Griffith Asia Institute Research Seminar:  Globalization and three faces of trade policy: Obama, Trump and Xi
Griffith Asia Institute Research Seminar: Globalization and three faces of trade policy: Obama, Trump and Xi

Principal speaker

Professor Leong Liew

President Trump dislikes free-trade agreements and withdrew the US from the Trans Pacific Partnership (TPP). President Obama and President Xi support free trade agreements, but they each have a different vision over what they should entail. Obama's vision was the US-led TPP. Xi's alternate vision is the China-led Regional Comprehensive Economic Partnership (RCEP). The three presidents' conflicting views on globalization reflect the competition between a rising economic power and the ruling economic power and disagreement within the ruling power on how to respond to the challenger.

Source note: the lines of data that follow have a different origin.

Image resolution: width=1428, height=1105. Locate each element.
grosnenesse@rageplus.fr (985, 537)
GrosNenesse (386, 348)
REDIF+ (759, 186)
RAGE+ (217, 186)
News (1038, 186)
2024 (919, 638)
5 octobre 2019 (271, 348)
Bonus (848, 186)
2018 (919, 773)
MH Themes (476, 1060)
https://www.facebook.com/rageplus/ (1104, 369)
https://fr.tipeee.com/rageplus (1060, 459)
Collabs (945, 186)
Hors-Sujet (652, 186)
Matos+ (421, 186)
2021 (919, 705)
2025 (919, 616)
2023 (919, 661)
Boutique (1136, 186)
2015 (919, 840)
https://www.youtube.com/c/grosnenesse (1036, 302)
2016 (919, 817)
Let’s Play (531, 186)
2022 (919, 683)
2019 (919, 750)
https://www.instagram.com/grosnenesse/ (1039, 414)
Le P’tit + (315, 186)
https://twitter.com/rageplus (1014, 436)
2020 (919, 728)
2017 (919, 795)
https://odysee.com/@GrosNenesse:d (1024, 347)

While the two partnerships contain many common elements, there are significant differences between them. The TPP became a security issue for the US with Obama's pivot to Asia and the significant difference between TPPP and RCEP involve the core question of what rules should govern the global economy. Obama was explicit on this when at his 2016 State of the Union address he said, ‘With TPP, China does not set the rules in that region; we do'.

If rules of the global economy implicit in the TPP are favourable to the US, why does Trump oppose the TPP? What rules of the global economy are implicit in the RCEP that make China favours the RCEP over the TPP? At the World Economic Forum at Davos Xi defended economic globalization, but he also said in his Davos speech: ‘All roads lead to Rome. No country should view its own development path as the only viable one, still less should it impose its own development path on others'.

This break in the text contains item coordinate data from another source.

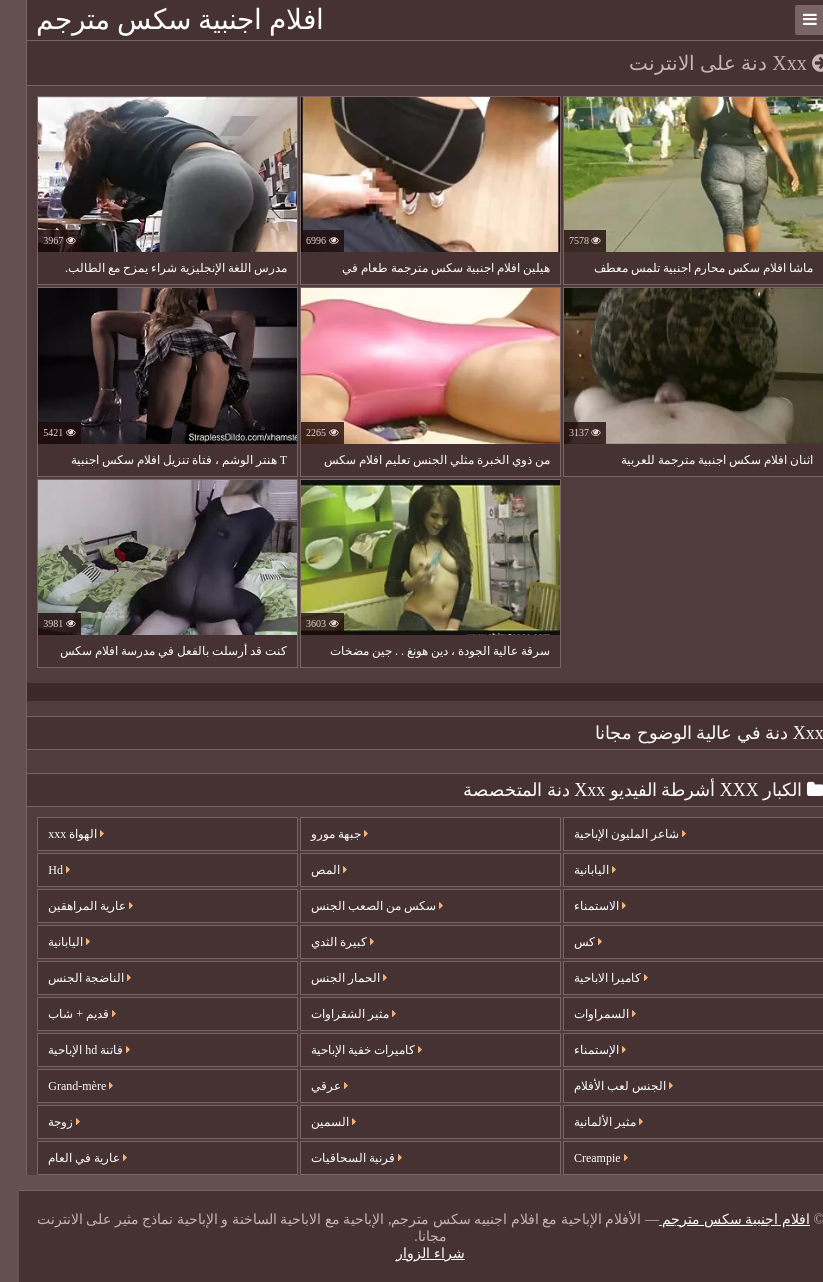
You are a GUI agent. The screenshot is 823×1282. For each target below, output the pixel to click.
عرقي (310, 1086)
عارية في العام (68, 1158)
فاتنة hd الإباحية (70, 1050)
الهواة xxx (57, 834)
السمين (314, 1122)
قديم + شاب (63, 1014)
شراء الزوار (411, 1253)
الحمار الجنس (330, 978)
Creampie (582, 1158)
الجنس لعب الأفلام (604, 1086)
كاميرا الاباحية (592, 978)
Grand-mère (61, 1086)
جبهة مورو (320, 834)
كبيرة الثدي (323, 942)
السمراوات (586, 1014)
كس (569, 942)
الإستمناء (581, 1050)
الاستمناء (581, 906)
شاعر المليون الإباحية (611, 834)
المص (310, 870)
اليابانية (50, 942)
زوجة (45, 1122)
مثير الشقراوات (334, 1014)
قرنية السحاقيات (337, 1158)
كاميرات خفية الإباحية (347, 1050)
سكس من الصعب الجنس (358, 906)
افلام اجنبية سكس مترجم (161, 19)
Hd (40, 870)
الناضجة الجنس (70, 978)
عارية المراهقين (71, 906)
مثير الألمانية (589, 1122)
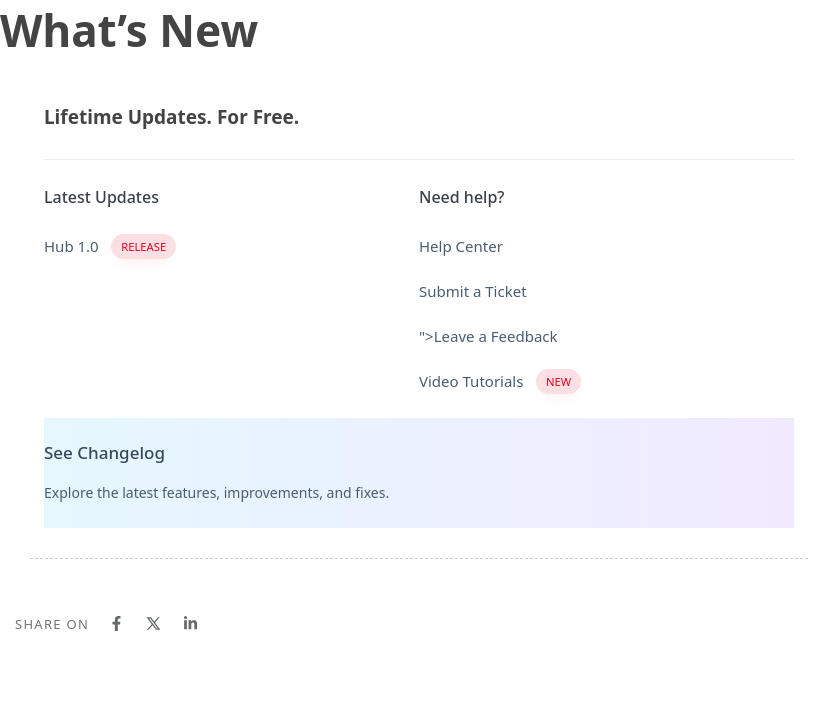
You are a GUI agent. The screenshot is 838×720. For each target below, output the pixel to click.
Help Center (461, 246)
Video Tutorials (500, 381)
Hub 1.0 (110, 246)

This talk uses a political economy approach that draws on insights from trade theory and game theory to explain and evaluate the three faces of trade policy represented by Obama, Trump and Xi. The talk will argue that at the level of popular discourse one can view the their different visions of globalization as contrasting styles of play favoured by leading managers of football teams competing in the English Premier League and European Champions League.

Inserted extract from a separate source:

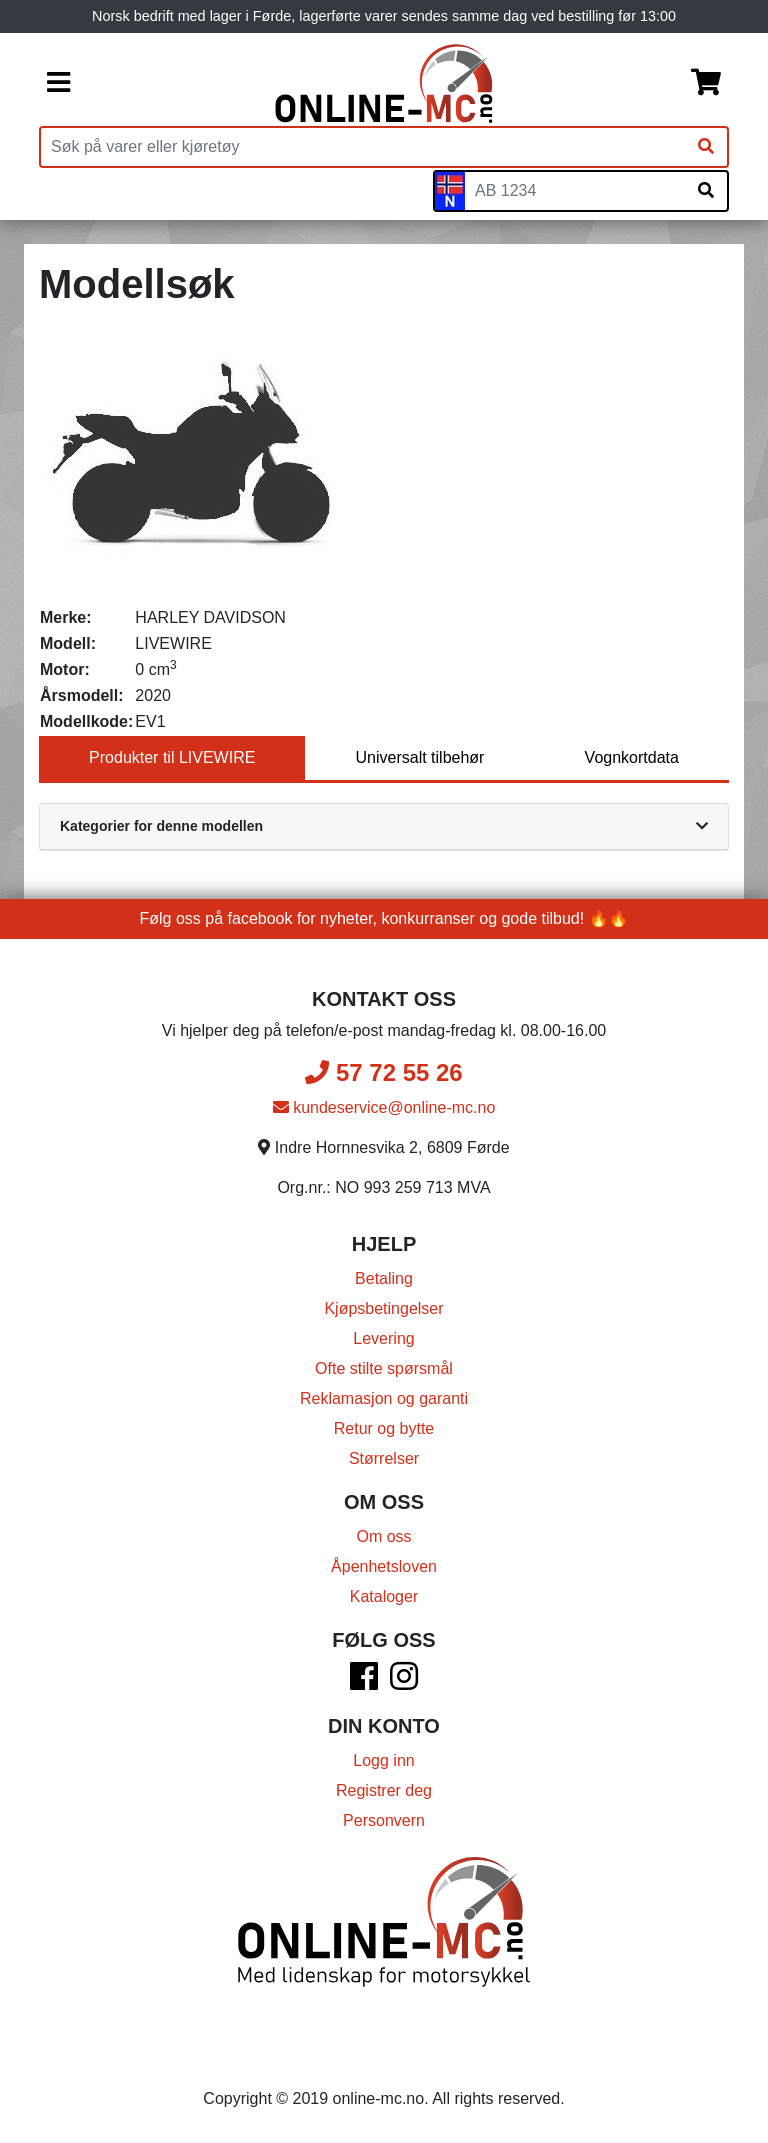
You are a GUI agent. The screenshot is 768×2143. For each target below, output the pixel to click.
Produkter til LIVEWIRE (172, 757)
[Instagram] (404, 1682)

Professor Leong Liew is Director of the Tourism Confucius Institute at Griffith University and former head of the Department of International Business & Asian Studies. Leong's core research interest is China's political economy. He was first-named chief investigator in four ARC Discovery/Large grants and had published in journals like the Australian Journal of International Affairs, China Quarterly, European Journal of Political Economy, Journal of Contemporary Asia, Journal of Contemporary China, Journal of Development Studies and Public Choice.